Чимин неотразимо улыбается, и Тянь отказывается предпринимать попытки протеста, так что деланно-лениво уточняет:

— Мыть столики? Только и всего?

— Ага, — не избавляясь от располагающего внешнего уюта говорит он и задвигает ближайший стул.

Спустя значительные две минуты после сигнала появляется и остальная часть группы; Дяо Чимин не обращает на них никакого внимания и, возвращаясь к привычной манере неразборчивого повествования, начинает вещать:

— Терпеть не могу отработки, но на них, как назло, всегда происходит самое интересное. Это как, знаешь, — смакует он слова на языке, — что-то типа Божественного плана, чтобы на них… или не на них, а просто в эту часть суток, происходило что-то крышесносное. Вроде драк или интересных находок. Так, например, Хуан, — Дяо размашистым движением приветствует друга, — обнаружил за шкафчиком в медкабинете дырку в стене, выходящую в госпиталь… и криков было после этого, конечно, мол, наш медбрат — извращенец-вуайерист. Спор на нет сошёл быстро, но с тех самых пор шкаф надёжно прибит к полу, а того паренька никто не вспоминает…

Вдохновлённо шепчет Чимин, заинтересованный процессом разговора больше, чем слушателем; потом вовсе переходит на любимый заигрывающий тон:

— Знаешь, почему быть старостой дерьмовая идея? — и, не дожидаясь ответа, продолжает, — потому что бедняжкам приходится курировать всю группу не столько в учебных делах и планах, сколько на отработках. Собрать ведомости на учащихся проще, чем собрать этих самых учащихся; они, старосты, и оставили бы прогульщиков, да только если учёба дело каждого лично, то работа — групповое, и мало кто хочет драить полы в лоск вместо одноклассника, так что несчастные страдают почти как великомученики.

Тяню должны быть интересны методы и устройства, но он слишком цепляется за слова и манеры; потому, вперёд мысли, спрашивает:

— Ты верующий?

И понимает, насколько, должно быть, бестактно звучит.

Но Чимин, что ожидаемо, реагирует неоднозначно. Он вскидывает светлую бровь и прерывает монолог на полуслове, заметив не столько испытывающий взгляд Тяня, сколько переходящую всякие границы религиозность в собственных словах; потом заходится смехом и, сощурившись, спрашивает:

— Это принципиально? Если так, то да, я крайне набожен.

— Это ведь даже не упрёк, — вздыхает Хэ.

— Понимаю твоё любопытство: здесь ведь повсюду воспоминания о пансионе и его церковных развлечениях.
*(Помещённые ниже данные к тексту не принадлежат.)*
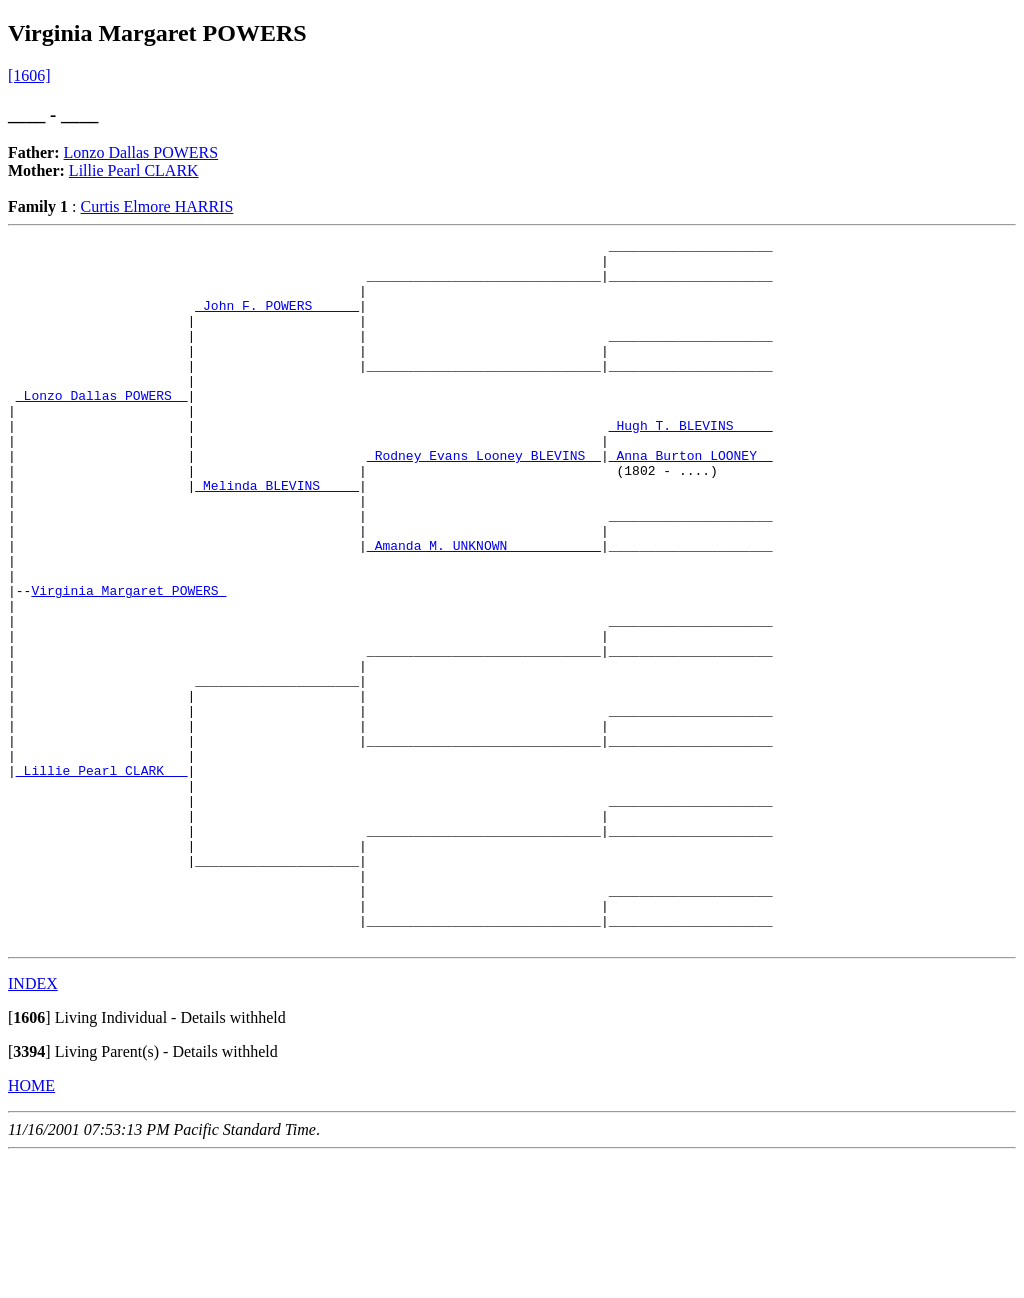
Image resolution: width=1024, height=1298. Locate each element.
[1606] (29, 75)
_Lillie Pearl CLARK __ (102, 878)
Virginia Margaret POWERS (128, 662)
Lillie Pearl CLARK (134, 170)
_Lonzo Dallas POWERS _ (102, 428)
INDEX (33, 1124)
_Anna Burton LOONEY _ (691, 500)
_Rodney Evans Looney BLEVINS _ (484, 500)
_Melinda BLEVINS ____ (277, 536)
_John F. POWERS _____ (277, 320)
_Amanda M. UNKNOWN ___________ (484, 608)
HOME (31, 1226)
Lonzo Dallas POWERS (141, 152)
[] (29, 1158)
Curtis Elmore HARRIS (156, 206)
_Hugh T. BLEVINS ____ (691, 464)
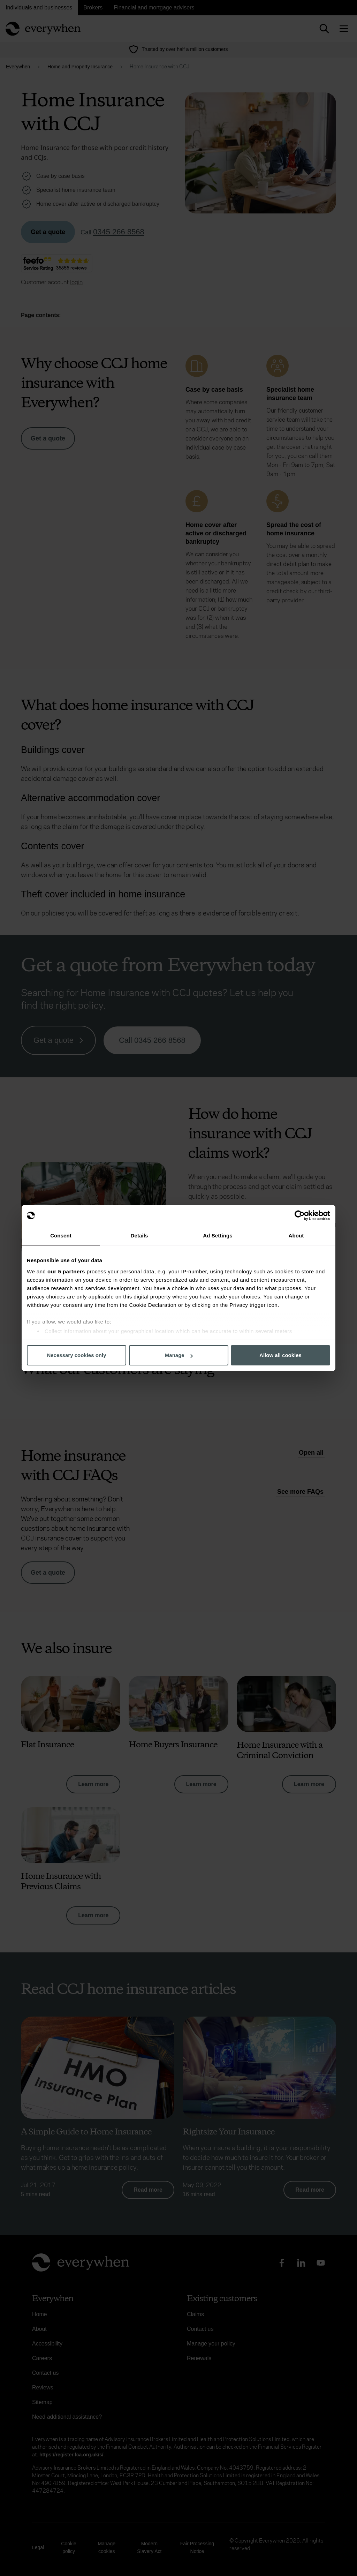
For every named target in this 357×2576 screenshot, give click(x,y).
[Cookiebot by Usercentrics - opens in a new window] (299, 1215)
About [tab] (296, 1235)
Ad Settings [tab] (217, 1235)
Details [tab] (139, 1235)
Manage (179, 1355)
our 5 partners (66, 1271)
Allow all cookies (280, 1355)
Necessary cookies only (76, 1355)
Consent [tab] (60, 1235)
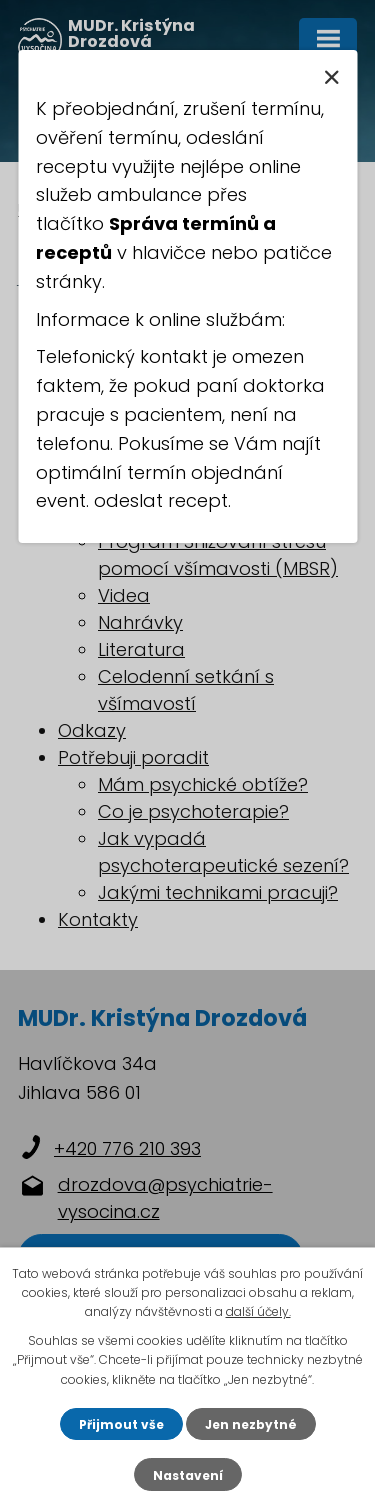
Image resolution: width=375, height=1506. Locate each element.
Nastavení (188, 1475)
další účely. (258, 1311)
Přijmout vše (121, 1424)
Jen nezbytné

Это завораживает, — Чимин мечтательно смотрит в потолок, — и пугает, да. Определённо. Но, знаешь…

Подошедший староста отвлекает разгорячившегося парня от разглядывания светлых трещинок негромким кашлем и двумя тряпками. Дяо совсем уж жалобно смотрит на него, но, получив в ответ только осуждающее: “Работай” разворачивается к Тяню и прискорбно сообщает:

— Вот и настал час расплаты за наши грехи, друг мой. Твоя тряпка, — он метко бросает её ровно в ладони Хэ, — я за водой; не скучай!..

…А Тянь даже представить не может, как предоставленный кусок ткани эксплуатировать.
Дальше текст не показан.